The Spider MDP is defined in spider-mdp.lisp. Like any MDP, this has a results method, but it should be avoided, especially for the new-row action. The file defines num-results and random-result methods for use with sampling expectimax. We can make a Spider MDP as follows:
>> (setq smdp (make-spider-mdp :problem ps-easy :initial-state s0-easy)) #
Question 4 (5 pts). Evaluate the random spider agent over 1000 instances of the "easy" Spider game. (Be sure that you generate a new instance each time!)

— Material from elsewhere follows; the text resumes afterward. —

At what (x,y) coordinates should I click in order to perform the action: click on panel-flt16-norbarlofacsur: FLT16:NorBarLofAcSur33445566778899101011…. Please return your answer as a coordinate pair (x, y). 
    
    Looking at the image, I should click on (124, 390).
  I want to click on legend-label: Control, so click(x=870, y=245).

Question 5 (10 pts). Write a function new-random+history-spider-agent that, like new-random-spider-agent, returns an agent that selects moves randomly; however, these agents should keep a history of all visited states in a hash table (don't forget to use the state-hash-key!) and should never execute a move that leads to a state already visited. [Hint: you need only check the outcome of moves that have exactly one outcome.] Does this make your agent worse or better on the easy Spider instances?
Question 6 (5 pts). The file spider-eval.lisp contains an approximate utility function for Spider. Explain why the function includes the spider-suits-completed feature. [Hint: this is not a completely trivial question.]
Question 7 (5 pts). Evaluate a depth-1 sampling expectimax agent that uses 5 samples on both the "easy" instances and on instances with 2 packs, 1 suit, and 4 hidden rows. (Do as many trials as you can in a reasonable time, but no more than 1000 in any case.) If cycles are available, evaluate a depth-2 agent as well.